▶ _Brief_
Copy out the records word for word, beginning at the one that contains "228, 475, 248)" and ending with the one that contains "118, 777, 129)", both included.
[start Data shown]
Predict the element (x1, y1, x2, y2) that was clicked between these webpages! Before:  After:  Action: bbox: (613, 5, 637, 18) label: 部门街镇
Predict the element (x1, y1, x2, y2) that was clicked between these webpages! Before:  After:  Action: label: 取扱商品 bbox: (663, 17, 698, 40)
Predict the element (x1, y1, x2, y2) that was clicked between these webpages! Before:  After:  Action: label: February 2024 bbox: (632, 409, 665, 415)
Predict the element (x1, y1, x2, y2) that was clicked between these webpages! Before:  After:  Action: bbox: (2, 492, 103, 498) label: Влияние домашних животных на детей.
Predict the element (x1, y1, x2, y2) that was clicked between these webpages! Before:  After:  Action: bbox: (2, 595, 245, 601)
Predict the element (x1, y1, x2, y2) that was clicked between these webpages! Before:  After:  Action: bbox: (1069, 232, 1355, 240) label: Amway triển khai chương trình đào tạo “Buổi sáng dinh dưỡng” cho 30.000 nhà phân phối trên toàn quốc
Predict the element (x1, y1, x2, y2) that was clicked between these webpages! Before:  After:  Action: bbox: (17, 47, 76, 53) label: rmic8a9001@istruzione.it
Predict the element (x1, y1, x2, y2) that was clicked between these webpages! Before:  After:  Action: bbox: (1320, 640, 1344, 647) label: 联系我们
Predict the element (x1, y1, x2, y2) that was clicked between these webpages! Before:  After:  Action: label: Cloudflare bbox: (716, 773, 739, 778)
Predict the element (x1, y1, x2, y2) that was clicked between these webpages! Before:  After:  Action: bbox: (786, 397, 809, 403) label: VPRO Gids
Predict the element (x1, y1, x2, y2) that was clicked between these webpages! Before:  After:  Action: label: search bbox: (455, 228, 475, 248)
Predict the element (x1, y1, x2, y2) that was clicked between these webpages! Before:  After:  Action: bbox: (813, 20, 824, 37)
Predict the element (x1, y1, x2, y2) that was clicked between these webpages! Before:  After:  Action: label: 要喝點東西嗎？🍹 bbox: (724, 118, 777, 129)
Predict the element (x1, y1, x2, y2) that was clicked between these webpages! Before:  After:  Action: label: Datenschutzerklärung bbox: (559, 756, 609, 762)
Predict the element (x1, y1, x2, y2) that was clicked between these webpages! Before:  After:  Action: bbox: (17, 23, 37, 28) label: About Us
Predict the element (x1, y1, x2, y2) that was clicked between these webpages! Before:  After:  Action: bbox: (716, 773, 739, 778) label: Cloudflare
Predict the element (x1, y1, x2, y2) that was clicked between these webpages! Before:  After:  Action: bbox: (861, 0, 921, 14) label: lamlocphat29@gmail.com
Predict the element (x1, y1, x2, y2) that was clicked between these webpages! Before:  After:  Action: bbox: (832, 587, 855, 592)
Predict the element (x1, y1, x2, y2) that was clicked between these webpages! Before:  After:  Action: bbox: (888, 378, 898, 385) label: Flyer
[end Data shown]
▶ _Exercise solution_
Predict the element (x1, y1, x2, y2) that was clicked between these webpages! Before:  After:  Action: label: search bbox: (455, 228, 475, 248)
Predict the element (x1, y1, x2, y2) that was clicked between these webpages! Before:  After:  Action: bbox: (813, 20, 824, 37)
Predict the element (x1, y1, x2, y2) that was clicked between these webpages! Before:  After:  Action: label: 要喝點東西嗎？🍹 bbox: (724, 118, 777, 129)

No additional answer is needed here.